Stored items from a collection:
[Start of Attachment]

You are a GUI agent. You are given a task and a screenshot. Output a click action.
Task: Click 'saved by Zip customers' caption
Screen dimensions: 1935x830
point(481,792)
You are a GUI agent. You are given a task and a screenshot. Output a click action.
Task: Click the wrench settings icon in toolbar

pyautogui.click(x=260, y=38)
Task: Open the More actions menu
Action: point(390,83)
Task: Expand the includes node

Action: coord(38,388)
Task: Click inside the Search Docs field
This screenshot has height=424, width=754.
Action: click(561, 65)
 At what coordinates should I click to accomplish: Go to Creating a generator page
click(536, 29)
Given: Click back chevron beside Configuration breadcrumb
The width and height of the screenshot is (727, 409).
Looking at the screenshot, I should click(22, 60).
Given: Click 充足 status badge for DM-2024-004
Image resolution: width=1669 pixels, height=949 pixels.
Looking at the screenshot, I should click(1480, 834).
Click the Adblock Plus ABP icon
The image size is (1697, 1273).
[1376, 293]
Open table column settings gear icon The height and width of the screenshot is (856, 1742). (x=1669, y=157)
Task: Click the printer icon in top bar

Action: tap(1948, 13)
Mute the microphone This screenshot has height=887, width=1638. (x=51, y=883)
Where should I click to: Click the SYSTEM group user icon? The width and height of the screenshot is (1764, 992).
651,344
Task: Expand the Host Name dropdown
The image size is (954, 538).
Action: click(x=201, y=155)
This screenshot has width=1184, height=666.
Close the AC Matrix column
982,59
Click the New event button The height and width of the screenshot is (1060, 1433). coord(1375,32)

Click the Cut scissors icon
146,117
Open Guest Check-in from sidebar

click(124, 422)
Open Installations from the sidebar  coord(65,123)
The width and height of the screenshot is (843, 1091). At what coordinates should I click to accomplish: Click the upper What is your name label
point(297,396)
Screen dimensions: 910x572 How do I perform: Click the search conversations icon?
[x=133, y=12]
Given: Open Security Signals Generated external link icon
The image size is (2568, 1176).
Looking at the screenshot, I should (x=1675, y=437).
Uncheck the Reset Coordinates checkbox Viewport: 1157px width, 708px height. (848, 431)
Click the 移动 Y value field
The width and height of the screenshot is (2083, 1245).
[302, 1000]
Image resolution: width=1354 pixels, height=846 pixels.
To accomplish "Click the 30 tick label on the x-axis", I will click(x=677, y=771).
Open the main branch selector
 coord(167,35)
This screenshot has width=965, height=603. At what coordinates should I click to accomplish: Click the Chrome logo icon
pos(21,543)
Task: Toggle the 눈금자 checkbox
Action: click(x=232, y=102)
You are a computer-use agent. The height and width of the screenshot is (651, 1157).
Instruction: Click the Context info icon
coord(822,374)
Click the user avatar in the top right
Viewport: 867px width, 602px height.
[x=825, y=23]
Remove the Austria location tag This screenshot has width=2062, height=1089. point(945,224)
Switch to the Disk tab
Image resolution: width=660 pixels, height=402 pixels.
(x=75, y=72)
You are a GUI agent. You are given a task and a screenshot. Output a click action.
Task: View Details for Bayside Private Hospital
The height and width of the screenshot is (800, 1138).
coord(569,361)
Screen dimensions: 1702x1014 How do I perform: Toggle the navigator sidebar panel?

[End of Attachment]

Task to complete: Retype each record in full, please.

Solution to this task:
You are a GUI agent. You are given a task and a screenshot. Output a click action.
Task: Click 'saved by Zip customers' caption
Screen dimensions: 1935x830
point(481,792)
You are a GUI agent. You are given a task and a screenshot. Output a click action.
Task: Click the wrench settings icon in toolbar

pyautogui.click(x=260, y=38)
Task: Open the More actions menu
Action: point(390,83)
Task: Expand the includes node

Action: coord(38,388)
Task: Click inside the Search Docs field
This screenshot has height=424, width=754.
Action: click(561, 65)
 At what coordinates should I click to accomplish: Go to Creating a generator page
click(536, 29)
Given: Click back chevron beside Configuration breadcrumb
The width and height of the screenshot is (727, 409).
Looking at the screenshot, I should click(22, 60).
Given: Click 充足 status badge for DM-2024-004
Image resolution: width=1669 pixels, height=949 pixels.
Looking at the screenshot, I should click(1480, 834).
Click the Adblock Plus ABP icon
The image size is (1697, 1273).
[1376, 293]
Open table column settings gear icon The height and width of the screenshot is (856, 1742). (x=1669, y=157)
Task: Click the printer icon in top bar

Action: tap(1948, 13)
Mute the microphone This screenshot has height=887, width=1638. (x=51, y=883)
Where should I click to: Click the SYSTEM group user icon? The width and height of the screenshot is (1764, 992).
651,344
Task: Expand the Host Name dropdown
The image size is (954, 538).
Action: click(x=201, y=155)
This screenshot has width=1184, height=666.
Close the AC Matrix column
982,59
Click the New event button The height and width of the screenshot is (1060, 1433). coord(1375,32)

Click the Cut scissors icon
146,117
Open Guest Check-in from sidebar

click(124, 422)
Open Installations from the sidebar  coord(65,123)
The width and height of the screenshot is (843, 1091). At what coordinates should I click to accomplish: Click the upper What is your name label
point(297,396)
Screen dimensions: 910x572 How do I perform: Click the search conversations icon?
[x=133, y=12]
Given: Open Security Signals Generated external link icon
The image size is (2568, 1176).
Looking at the screenshot, I should (x=1675, y=437).
Uncheck the Reset Coordinates checkbox Viewport: 1157px width, 708px height. (848, 431)
Click the 移动 Y value field
The width and height of the screenshot is (2083, 1245).
[302, 1000]
Image resolution: width=1354 pixels, height=846 pixels.
To accomplish "Click the 30 tick label on the x-axis", I will click(x=677, y=771).
Open the main branch selector
 coord(167,35)
This screenshot has width=965, height=603. At what coordinates should I click to accomplish: Click the Chrome logo icon
pos(21,543)
Task: Toggle the 눈금자 checkbox
Action: click(x=232, y=102)
You are a computer-use agent. The height and width of the screenshot is (651, 1157).
Instruction: Click the Context info icon
coord(822,374)
Click the user avatar in the top right
Viewport: 867px width, 602px height.
[x=825, y=23]
Remove the Austria location tag This screenshot has width=2062, height=1089. point(945,224)
Switch to the Disk tab
Image resolution: width=660 pixels, height=402 pixels.
(x=75, y=72)
You are a GUI agent. You are given a task and a screenshot. Output a click action.
Task: View Details for Bayside Private Hospital
The height and width of the screenshot is (800, 1138).
coord(569,361)
Screen dimensions: 1702x1014 How do I perform: Toggle the navigator sidebar panel?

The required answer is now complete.